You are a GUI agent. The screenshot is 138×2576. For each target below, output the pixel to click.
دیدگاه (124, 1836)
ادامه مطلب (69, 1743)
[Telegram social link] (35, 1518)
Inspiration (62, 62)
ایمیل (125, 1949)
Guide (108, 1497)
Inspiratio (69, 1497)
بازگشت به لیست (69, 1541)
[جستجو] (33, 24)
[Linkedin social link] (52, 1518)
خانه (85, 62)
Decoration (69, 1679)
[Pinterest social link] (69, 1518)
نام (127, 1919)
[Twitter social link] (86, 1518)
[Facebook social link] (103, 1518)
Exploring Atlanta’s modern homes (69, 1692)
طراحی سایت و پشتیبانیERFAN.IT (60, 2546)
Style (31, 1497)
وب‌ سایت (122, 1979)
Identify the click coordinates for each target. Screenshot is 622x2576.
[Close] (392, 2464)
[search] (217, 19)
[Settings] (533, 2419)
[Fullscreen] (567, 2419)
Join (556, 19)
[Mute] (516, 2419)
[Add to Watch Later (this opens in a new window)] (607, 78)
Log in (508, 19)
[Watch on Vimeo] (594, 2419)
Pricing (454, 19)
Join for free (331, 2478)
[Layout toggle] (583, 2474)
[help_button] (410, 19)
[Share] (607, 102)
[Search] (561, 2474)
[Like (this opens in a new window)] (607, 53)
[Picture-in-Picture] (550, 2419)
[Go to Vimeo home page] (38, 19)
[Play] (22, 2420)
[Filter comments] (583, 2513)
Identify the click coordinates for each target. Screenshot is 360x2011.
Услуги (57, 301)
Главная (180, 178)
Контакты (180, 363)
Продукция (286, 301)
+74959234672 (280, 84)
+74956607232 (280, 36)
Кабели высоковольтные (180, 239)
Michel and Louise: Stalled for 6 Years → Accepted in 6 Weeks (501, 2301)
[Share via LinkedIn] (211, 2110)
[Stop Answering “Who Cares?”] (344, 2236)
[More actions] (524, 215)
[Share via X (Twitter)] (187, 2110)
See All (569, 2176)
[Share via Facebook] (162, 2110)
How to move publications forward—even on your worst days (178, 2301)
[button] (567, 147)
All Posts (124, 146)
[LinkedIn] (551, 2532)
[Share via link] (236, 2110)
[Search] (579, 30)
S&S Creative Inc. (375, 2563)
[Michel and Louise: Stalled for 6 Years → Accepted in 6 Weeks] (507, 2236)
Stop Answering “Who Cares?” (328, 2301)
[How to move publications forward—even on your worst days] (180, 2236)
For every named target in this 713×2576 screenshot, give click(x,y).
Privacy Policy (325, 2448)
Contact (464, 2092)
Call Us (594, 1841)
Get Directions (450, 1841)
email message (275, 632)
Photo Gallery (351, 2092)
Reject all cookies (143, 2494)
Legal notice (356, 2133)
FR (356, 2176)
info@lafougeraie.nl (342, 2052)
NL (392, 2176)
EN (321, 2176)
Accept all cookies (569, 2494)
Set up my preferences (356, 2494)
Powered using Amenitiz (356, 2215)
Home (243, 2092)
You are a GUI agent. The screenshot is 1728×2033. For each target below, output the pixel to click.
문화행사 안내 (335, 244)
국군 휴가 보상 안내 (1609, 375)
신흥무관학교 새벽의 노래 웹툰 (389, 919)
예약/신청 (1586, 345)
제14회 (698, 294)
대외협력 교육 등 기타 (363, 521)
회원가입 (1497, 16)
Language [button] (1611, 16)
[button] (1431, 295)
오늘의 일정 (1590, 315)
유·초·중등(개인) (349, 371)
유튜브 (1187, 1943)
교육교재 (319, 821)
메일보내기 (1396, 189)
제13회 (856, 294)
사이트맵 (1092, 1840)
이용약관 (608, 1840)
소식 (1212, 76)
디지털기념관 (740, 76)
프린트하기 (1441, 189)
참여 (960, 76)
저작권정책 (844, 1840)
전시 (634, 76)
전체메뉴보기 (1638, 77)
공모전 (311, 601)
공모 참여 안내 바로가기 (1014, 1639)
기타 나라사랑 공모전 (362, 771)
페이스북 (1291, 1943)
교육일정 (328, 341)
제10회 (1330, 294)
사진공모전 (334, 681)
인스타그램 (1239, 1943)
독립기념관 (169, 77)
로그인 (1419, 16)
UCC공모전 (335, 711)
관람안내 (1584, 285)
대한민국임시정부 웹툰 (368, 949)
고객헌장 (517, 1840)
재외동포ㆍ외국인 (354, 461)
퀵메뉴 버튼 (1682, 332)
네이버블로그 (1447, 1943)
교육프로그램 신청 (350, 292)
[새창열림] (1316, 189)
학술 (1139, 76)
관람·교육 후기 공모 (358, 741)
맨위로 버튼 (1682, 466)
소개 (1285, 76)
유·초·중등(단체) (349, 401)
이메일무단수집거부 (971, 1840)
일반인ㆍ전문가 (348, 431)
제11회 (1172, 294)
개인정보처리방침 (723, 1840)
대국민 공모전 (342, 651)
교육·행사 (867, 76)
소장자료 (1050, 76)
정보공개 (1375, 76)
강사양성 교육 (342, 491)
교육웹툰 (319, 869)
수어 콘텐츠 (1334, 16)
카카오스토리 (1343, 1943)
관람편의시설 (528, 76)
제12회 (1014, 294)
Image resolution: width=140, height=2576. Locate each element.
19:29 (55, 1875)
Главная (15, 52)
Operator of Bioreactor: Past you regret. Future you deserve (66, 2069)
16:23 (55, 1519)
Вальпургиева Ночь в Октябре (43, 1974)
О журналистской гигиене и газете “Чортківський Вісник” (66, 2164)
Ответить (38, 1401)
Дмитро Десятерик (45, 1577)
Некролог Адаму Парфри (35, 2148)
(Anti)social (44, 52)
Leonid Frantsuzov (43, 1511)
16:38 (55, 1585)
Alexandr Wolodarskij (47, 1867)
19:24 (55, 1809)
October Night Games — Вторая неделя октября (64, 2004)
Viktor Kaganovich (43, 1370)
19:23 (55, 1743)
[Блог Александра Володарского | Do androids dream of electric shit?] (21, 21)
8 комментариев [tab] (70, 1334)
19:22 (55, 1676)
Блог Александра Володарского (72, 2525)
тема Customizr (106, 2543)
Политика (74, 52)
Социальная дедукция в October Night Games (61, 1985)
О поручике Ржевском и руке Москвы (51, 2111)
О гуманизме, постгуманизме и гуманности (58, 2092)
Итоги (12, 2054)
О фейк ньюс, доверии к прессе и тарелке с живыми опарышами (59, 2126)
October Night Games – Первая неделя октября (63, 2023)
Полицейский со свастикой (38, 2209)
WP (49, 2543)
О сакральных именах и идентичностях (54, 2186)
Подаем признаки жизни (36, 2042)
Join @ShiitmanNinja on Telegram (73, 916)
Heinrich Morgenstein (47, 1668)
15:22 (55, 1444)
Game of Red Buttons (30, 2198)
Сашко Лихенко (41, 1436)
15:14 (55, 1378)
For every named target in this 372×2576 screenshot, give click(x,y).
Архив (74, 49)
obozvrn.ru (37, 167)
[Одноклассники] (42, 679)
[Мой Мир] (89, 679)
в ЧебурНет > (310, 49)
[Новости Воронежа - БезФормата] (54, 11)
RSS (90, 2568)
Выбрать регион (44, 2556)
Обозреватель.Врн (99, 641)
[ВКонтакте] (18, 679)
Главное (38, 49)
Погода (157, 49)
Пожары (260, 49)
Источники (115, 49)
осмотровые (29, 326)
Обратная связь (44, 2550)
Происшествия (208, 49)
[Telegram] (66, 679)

---+---

** Problem details **
In the records above, locate the lines holding the word "coordinates". Copy each of them.

** Solution below **
Identify the click coordinates for each target. Screenshot is 622x2576.
Identify the click coordinates for each target. Screenshot is 360x2011.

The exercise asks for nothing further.